In Toni Morrison’s novels, milk and nursing serve critical programmatic and structural functions. For example, in The Bluest Eye (1970) Pecola Breedlove—the outcast girl with dark skin whose breakdown the novel traces—drinks milk lavishly from a blue-and-white Shirley Temple glass when she is fostered by the MacTeer family. In Sula (1973), the wild woman who is also the title character is domesticated by Ajax who incidentally brings glass quarts of milk to her door to woo her. In Song of Solomon (1977) the protagonist—nicknamed Milkman—nursed past infancy into early childhood and the revelation of this social transgression or taboo at the beginning of the novel is central to his psychological quest to become a man in the text. In Tar Baby (1981), set on a Caribbean island, Thérèse—ultimately a transcendent spiritual figure in the novel—had once made a living as a wet-nurse for the children of wealthy white Americans; the popularity of formula had left her impoverished and reduced her to doing laundry in her blind, old age. In Beloved (1987), not only is Sethe’s breastmilk taken from her in a traumatic act of sexual violence that haunts the text, at the center of the novel Morrison also depicts a horrifying scene of breastfeeding in which the child suckles her mother’s milk mixed with her dead sister’s blood. In Jazz (1992), we learn in flashbacks that the protagonist Joe Trace was nursed by women in the community where he grew up because the person who gave birth to him was incapable of functioning within society.
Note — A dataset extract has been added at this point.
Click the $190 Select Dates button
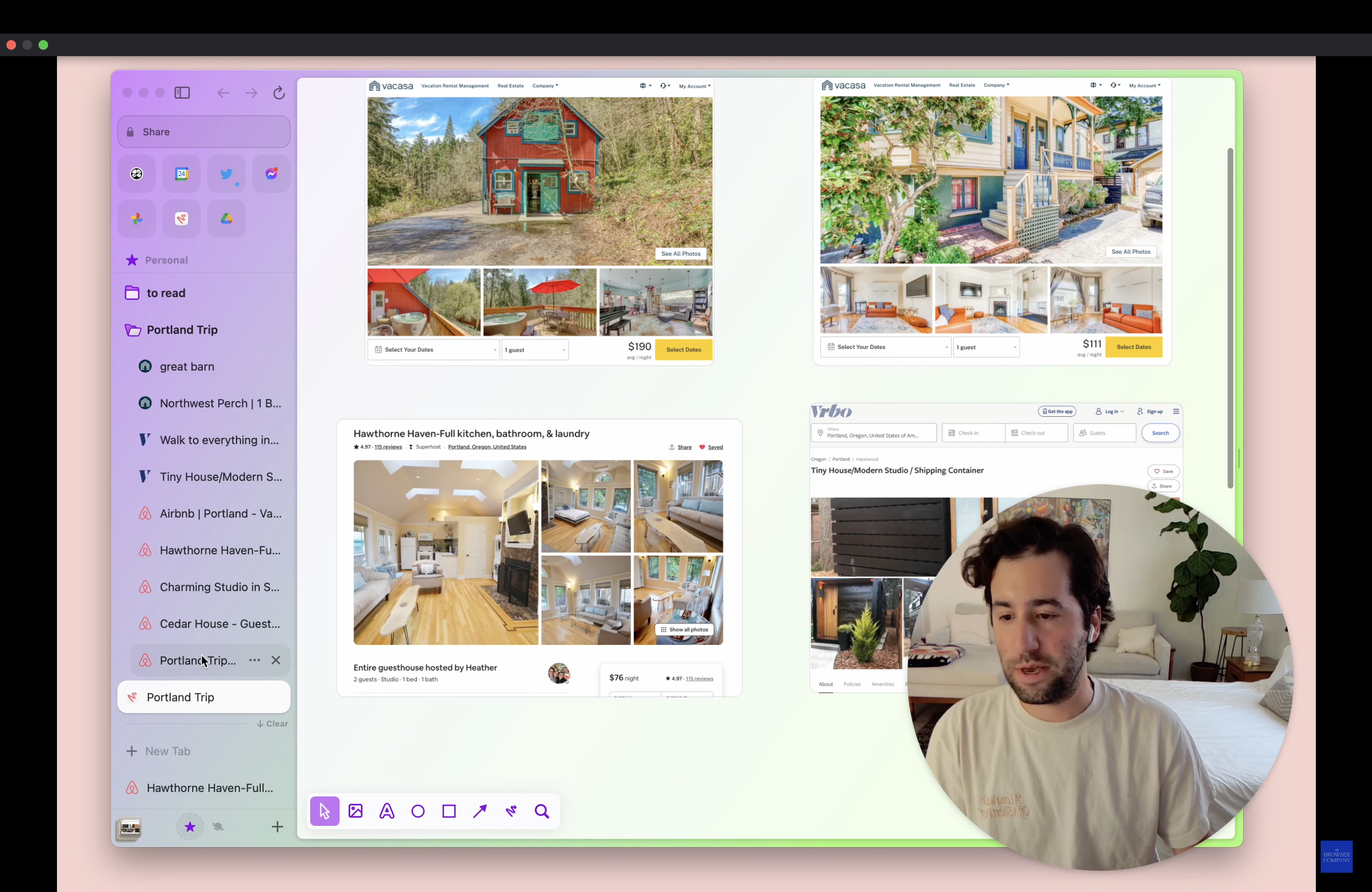The height and width of the screenshot is (892, 1372). [x=683, y=350]
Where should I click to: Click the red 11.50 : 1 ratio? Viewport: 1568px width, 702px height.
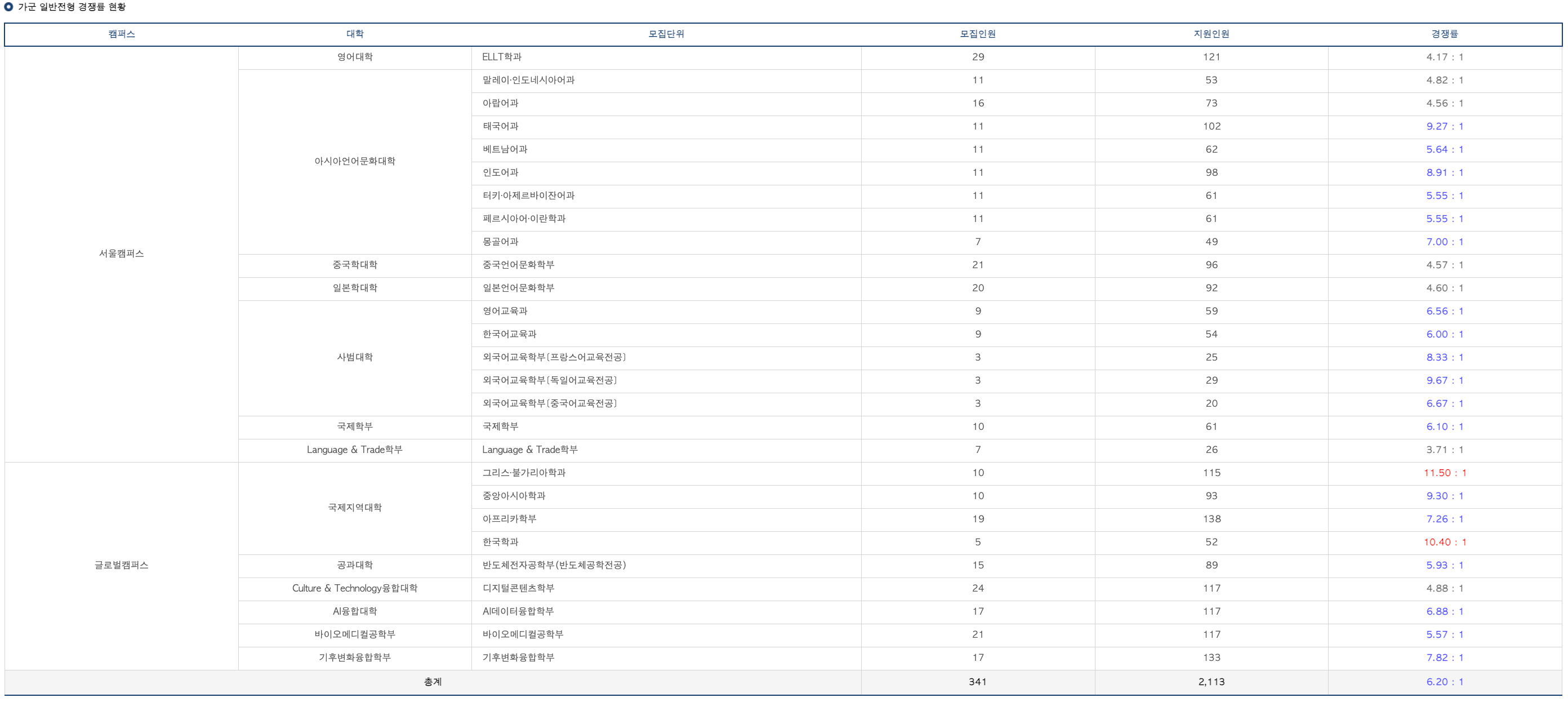[x=1445, y=473]
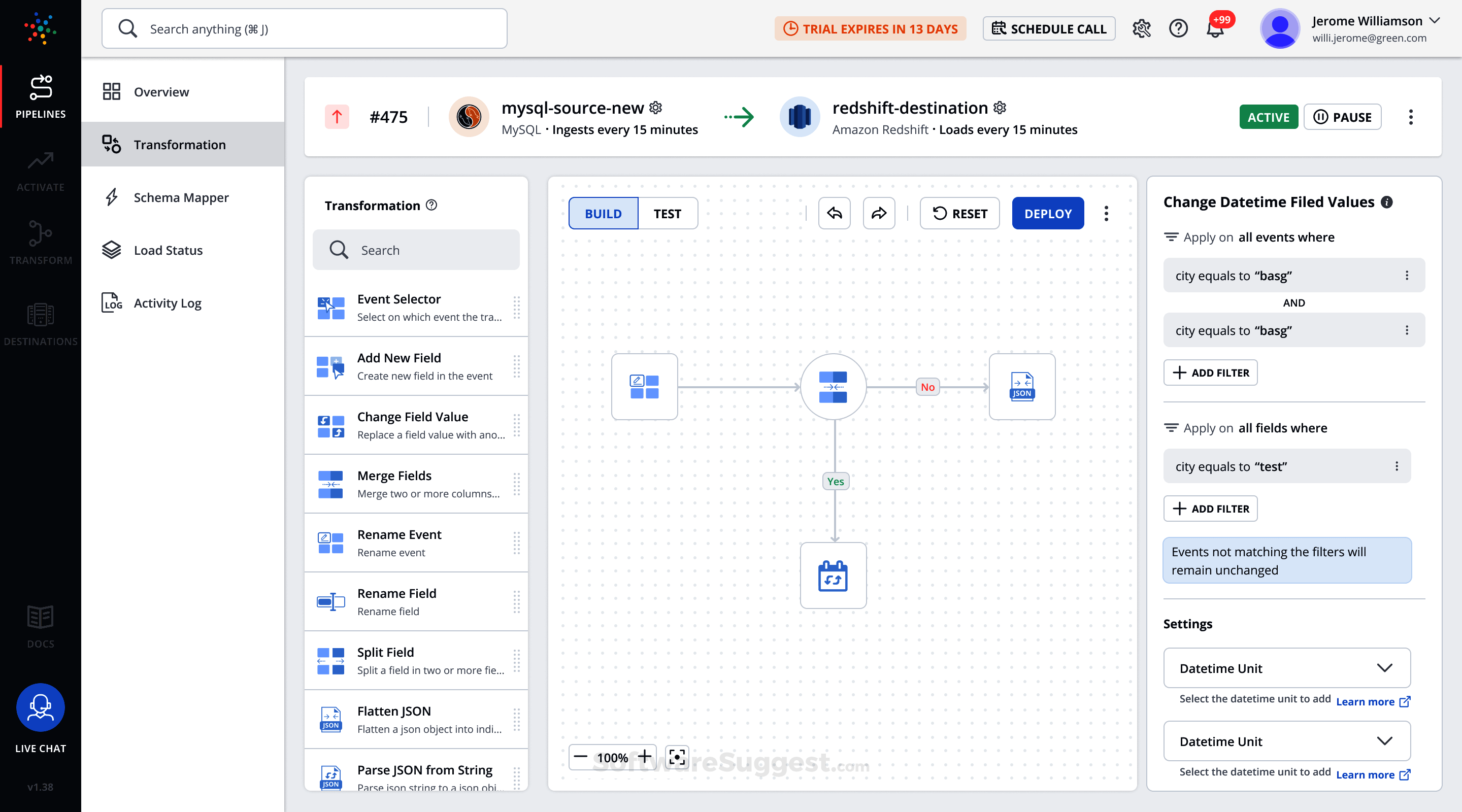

She didn’t breastfeed him; she couldn’t mother him.

These notable examples from Morrison’s pre-Nobel career and work demonstrate that milk and practices of nursing or breastfeeding become symbolic. Morrison’s insistent engagement throughout her novels with milk and nursing reveals a complex and comprehensive metaphor for the place of women of African diasporas in the history of the Americas.

This paper theorizes Morrison’s symbolic attention in her writing to milk and the practice of nursing as elaborating, from its root, a metaphor that culminates in the articulation throughout her works of a particular and peculiar aesthetics of Black womanhood empowered by a radical embrace of sex and sexuality. I argue that this aesthetic is critical to how Morrison makes herself the canonical center of USA letters at the end of the 20th Century. In other words, I argue that Morrison’s meditations on the specificity of the African-American female experience and her representation of Black womanhood in fiction displace, by design, the historically universal center of the literary canon—white men. By exploring Morrison’s attention to milk and nursing in her texts, I aim to show that from the seed of the African-American female experience, Morrison achieves a literary aesthetic that manifests itself in its full plenitude within the particularity or peculiarity of Black womanhood, but in its context with consequences and ramifications on a global, universal human scale.